Stellaris made a bit of a surprise return visit in the form of a 4 player game set in a small galaxy size, so that we could test out the recently released Ancient Relics Story pack which added archaeological dig sites that you could have your scientists work on.

Warframe saw a little bit of a revisit too after Tennocon. I still have much to do here, as even in this return I didn’t set foot onto Venus/Fortuna. I think I’m holding out for The New War and Empyrean to download into our hot little waiting hands.

Although I did discover today that there has been a little more added to the story of space mother (aka Natah)! It came alongside the Jupiter / Gas City revamp, and it is apparently quite telling of things to come in the New War story. I may not be able to resist doing that soon.

The rest on the list also make some degree of sense for me I suppose, but if you quirked a brow at Parkasaurus… Well. It’s a tycoon game for a start. I do also love those after all. But mostly, I have an 8-year old boy who still adores Dinosaurs. So this thing was about the best thing ever. For… *looks* …A bit under an hour. ;D

Finding your Motivation to Blog

Blaugust 2019 is almost upon us! The Annual Blogging event to welcome brand new blogger blood into the fold and revitalise the old with a month of focused posting. You can still sign-up to participate and jump into the Blaugust Discord!

If you’re considering starting a blog — and you want it to last more than the average of 100 days — then I think it important to discover your motivation. Not because there are necessarily any right or wrong answers. But rather so that when the going gets tough you have something a little more concrete to pull out and examine — and hopefully — see you through the other side.

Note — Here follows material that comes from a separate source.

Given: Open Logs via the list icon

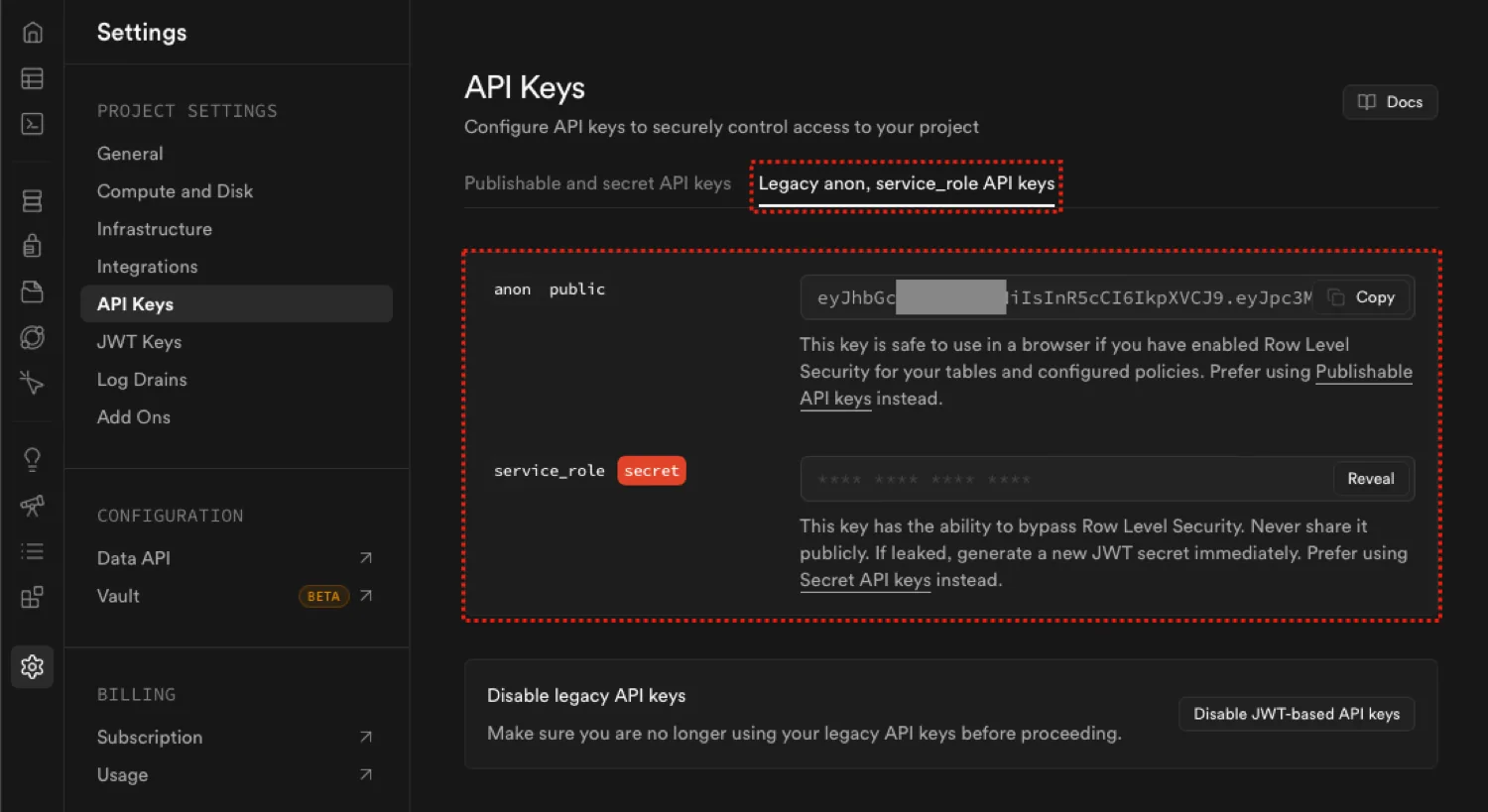Looking at the screenshot, I should click(32, 551).
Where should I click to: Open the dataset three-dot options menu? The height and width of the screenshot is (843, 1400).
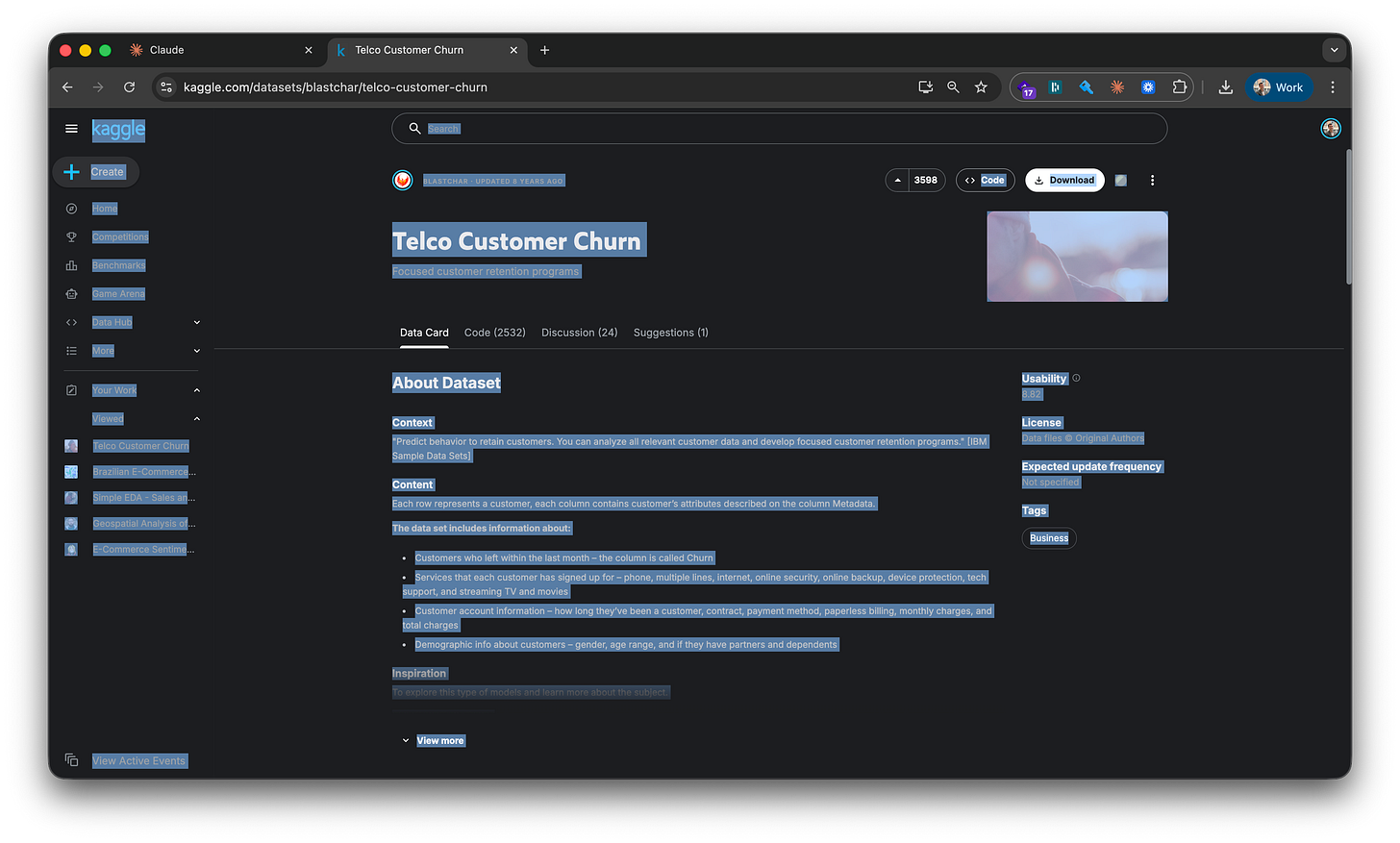[1152, 180]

It’s OK to start on a whim and discover your motivation though. Or to start with one motivation and discover another.

That’s essentially what I did with Time to Loot. I thought I’d returned for the reason of covering a singular title that had somehow busted through my armor of jaded cynicism and turned my hype dial to 11.

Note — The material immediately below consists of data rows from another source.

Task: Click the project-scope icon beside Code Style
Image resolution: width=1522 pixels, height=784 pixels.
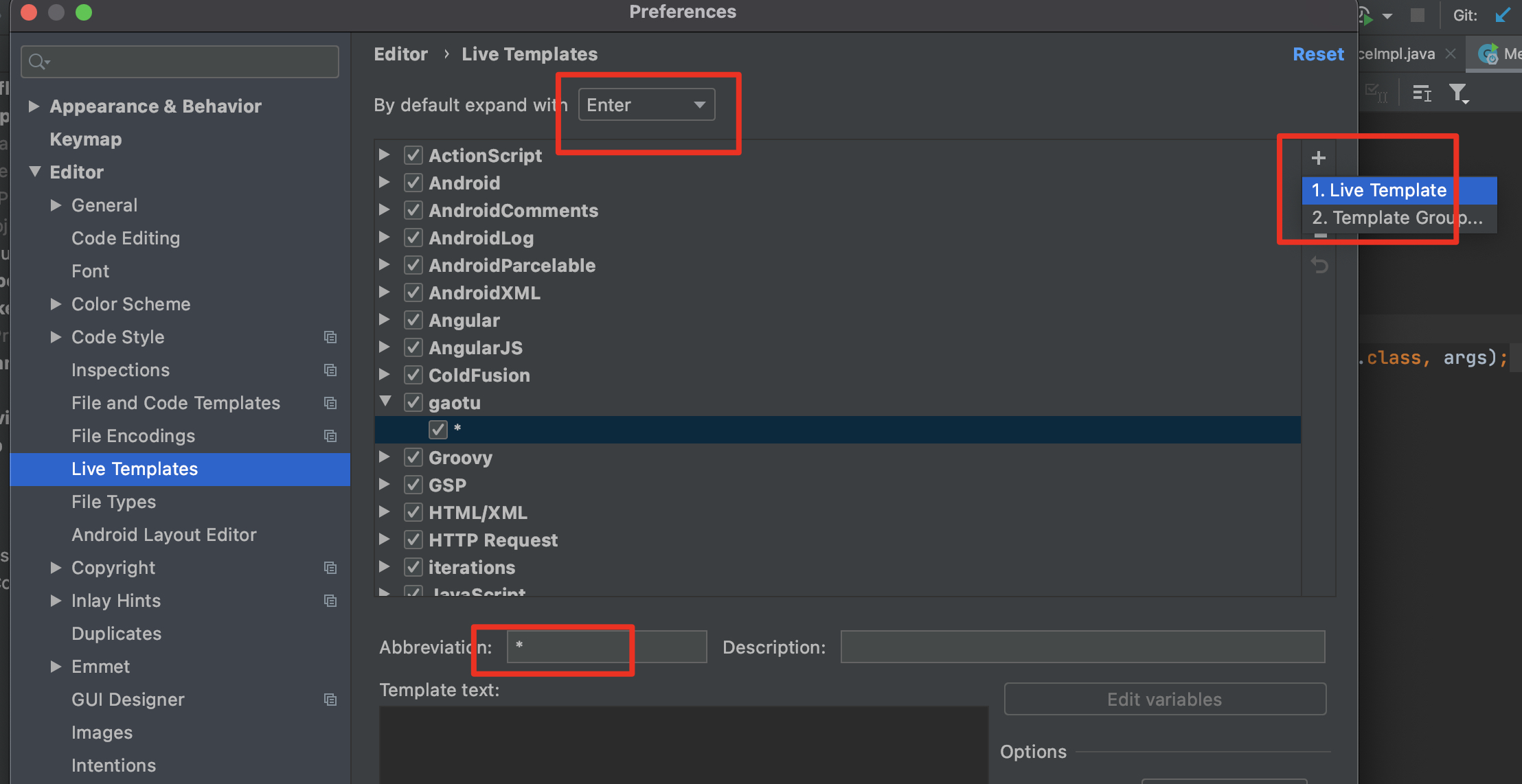Action: pos(330,337)
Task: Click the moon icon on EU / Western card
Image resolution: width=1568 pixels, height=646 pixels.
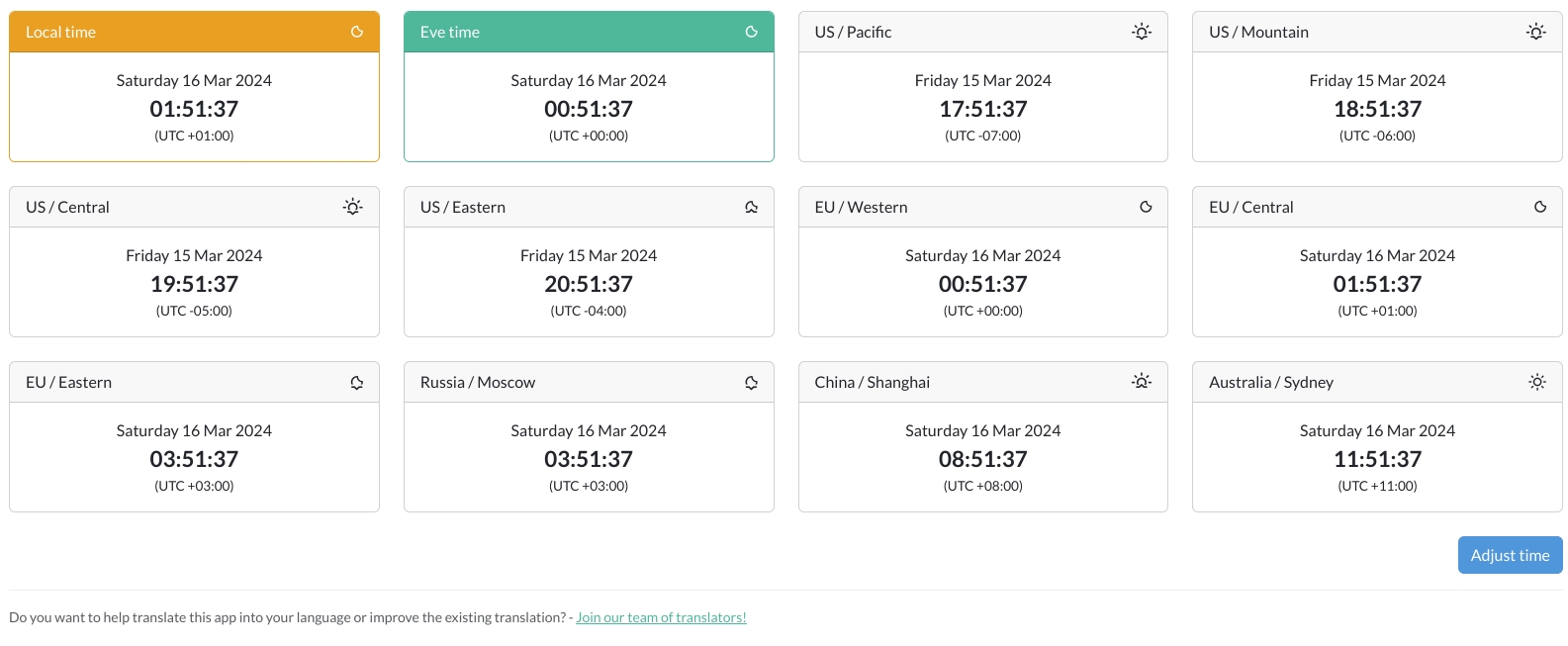Action: click(1146, 207)
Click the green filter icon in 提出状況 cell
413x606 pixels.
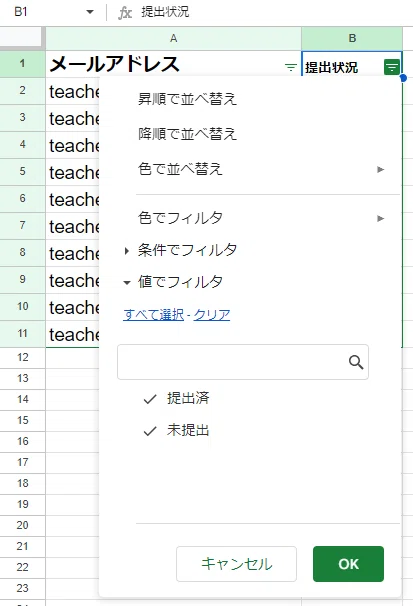392,67
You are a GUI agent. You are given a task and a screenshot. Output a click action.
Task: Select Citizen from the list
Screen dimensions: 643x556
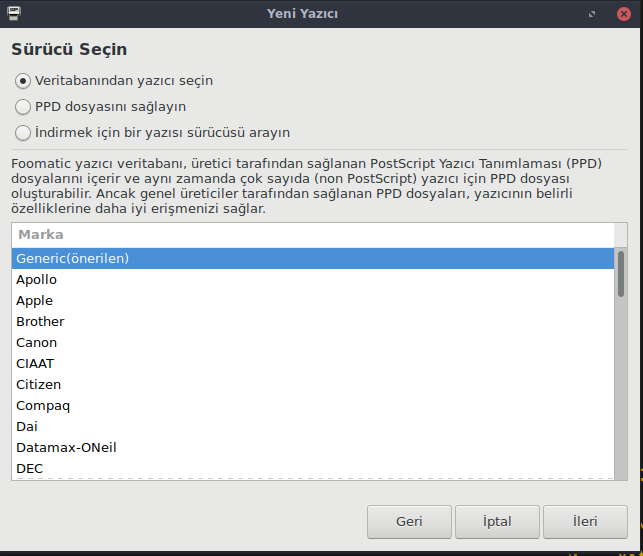click(x=38, y=384)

Anthem: It’s a bit over 6 months on now. Maybe time for a re-review? … Nah. Let’s give it a year.

I’d initially registered a very Anthem specific domain. But even if we had found Anthem to be everything we hoped for — going with such a specific name would have been a mistake. And also? Anthem would have been my ‘what’, and not a longer term motivation or ‘why’.

Incidentally, Belghast has a whole post on finding a blog name and blog purpose (from a content type perspective) now. But that is a bit of a different discussion from the one I want to follow.

Namely:

The Content You Cover Isn’t Your Motivation

Or at least, for most of us it won’t be. If you’re blogging about environmental issues or for political activism, then it might be. But for those of us covering gaming, general geekery or even writing and the like — the content we cover is just a vehicle.

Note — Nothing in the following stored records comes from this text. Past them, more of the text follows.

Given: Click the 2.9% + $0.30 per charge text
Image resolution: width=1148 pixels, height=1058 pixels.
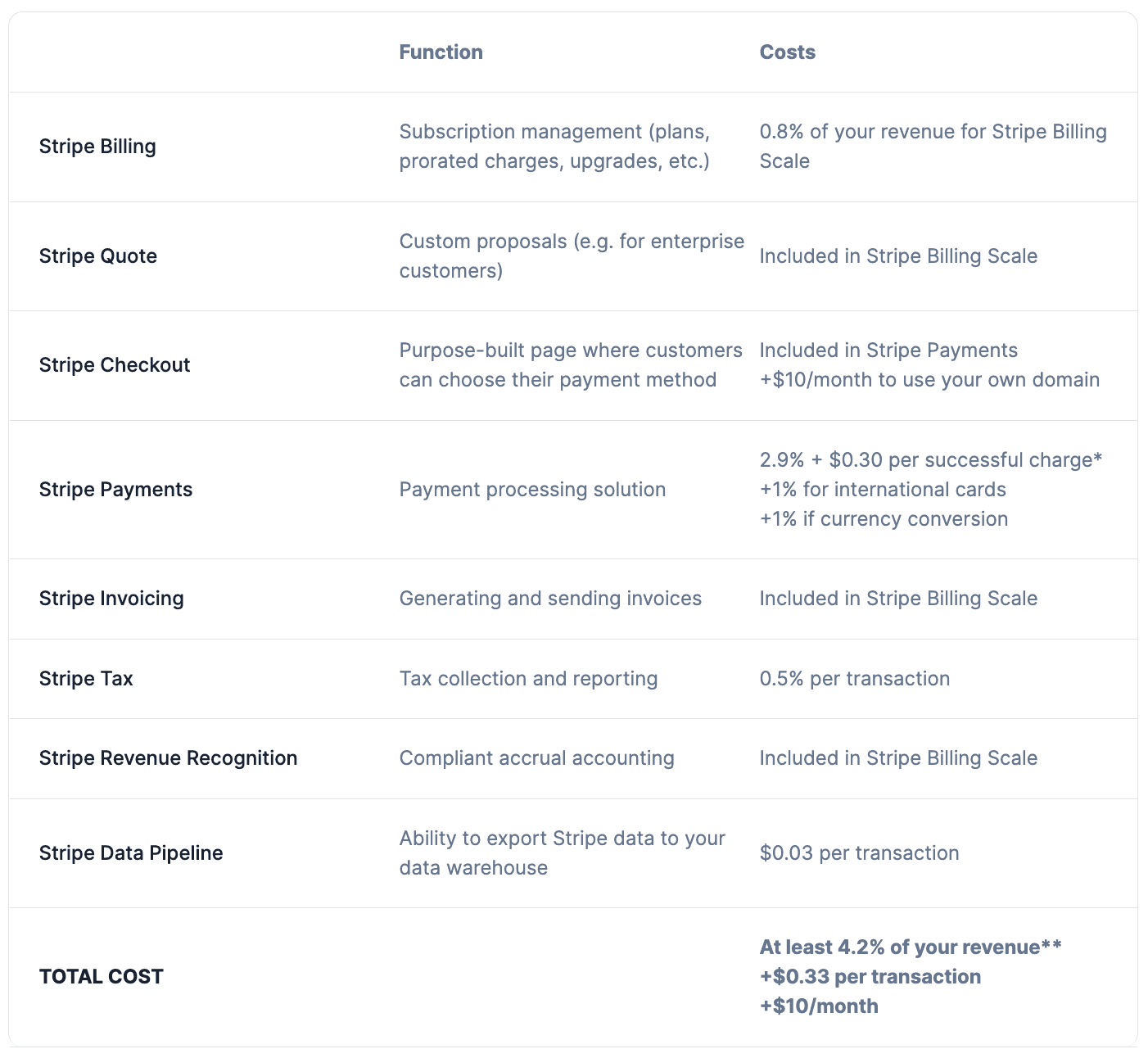Looking at the screenshot, I should pyautogui.click(x=930, y=460).
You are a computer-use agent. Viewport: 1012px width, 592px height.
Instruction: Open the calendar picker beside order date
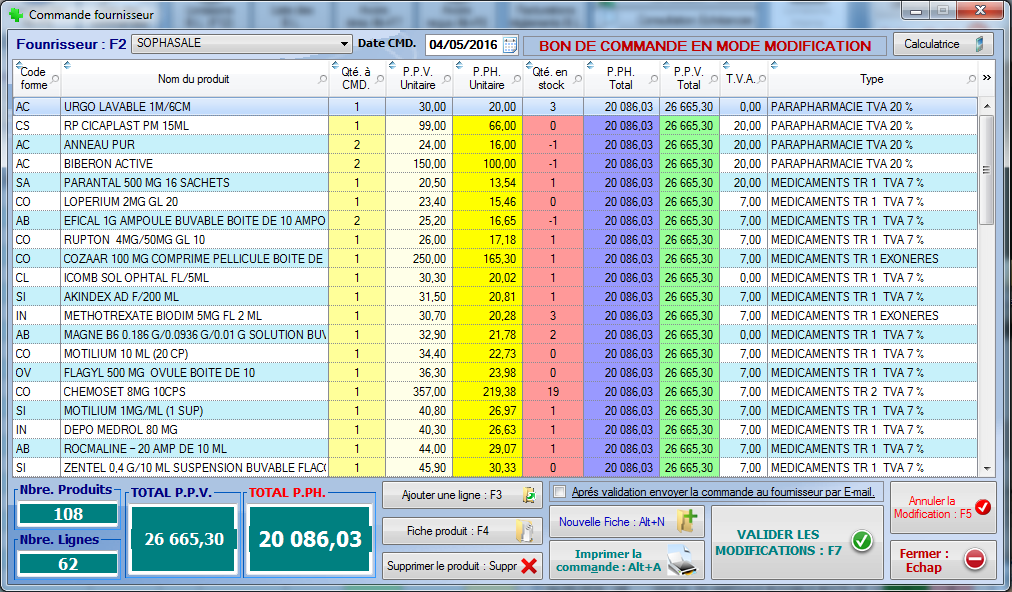click(510, 45)
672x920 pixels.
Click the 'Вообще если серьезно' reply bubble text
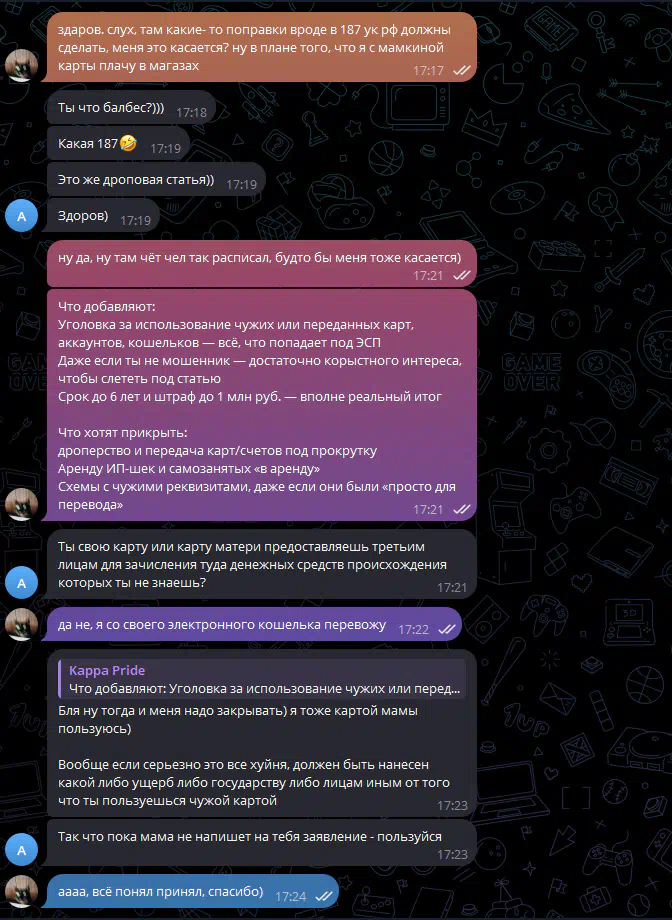point(254,783)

Our ‘why’ might be to improve our own writing. Or to document a learning journey. Or in the cases of social issues and similar — perhaps the ‘why’ is to inform and affect change.

My own motivation I didn’t discover until I’d been back at blogging for a month or so.

First — the elephant in the room: I’d be a giant pants on fire liar if for a moment I tried to claim I didn’t want to build a readership. Of course I do. But I feel pretty strongly that this needs to be a background reason and not the primary driver.

For me discovering my motivation was akin to an epiphany. I’ve been on the internet a long time, and have been playing games for the vast majority of it. I have memories of amazing events going back to Asheron’s Call, or heck — even perhaps playing as a clan in QuakeWorld: Team Fortress.

But that history is nebulous and undocumented.

There are people I have lost touch with that I valued a great deal but are now lost forever to me.

I don’t want to look back in 10, 15, 20 years from now and feel the same pain, having made the same mistakes as I have over the last 20 or so. That’s my motivation. That, I think, is the key difference between this blogging effort and my past efforts.

I can’t predict the games or content I will cover, but I can be confident in my motivation and desire to keep a record of it to live on throughout.

So that’s mine. It might be yours as well. It might not be. There’s nothing wrong with having a dream of one day being able to monetise your blog and have it supplement or even replace your income. There’s nothing wrong with simply wanting to become internet-famous, either. But will that see you through the tough times of getting started when it feels like such goals are a million miles away?

If there’s one takeaway from this:

Your motivation for doing this crazy blogging thing is a ‘Why’ not your ‘What’.

Your content can change. You should pretty much count on it changing.

Ask any long term blogger and most of them will tell you their blog has been repurposed or reimagined to some extent over the years it has been alive.

This isn’t to say your ‘Why’ can or never will change, over the long term we tend to shift and change as people after all. But they’re not the same and understanding your why, is something I firmly believe to be required to create a blog that lasts.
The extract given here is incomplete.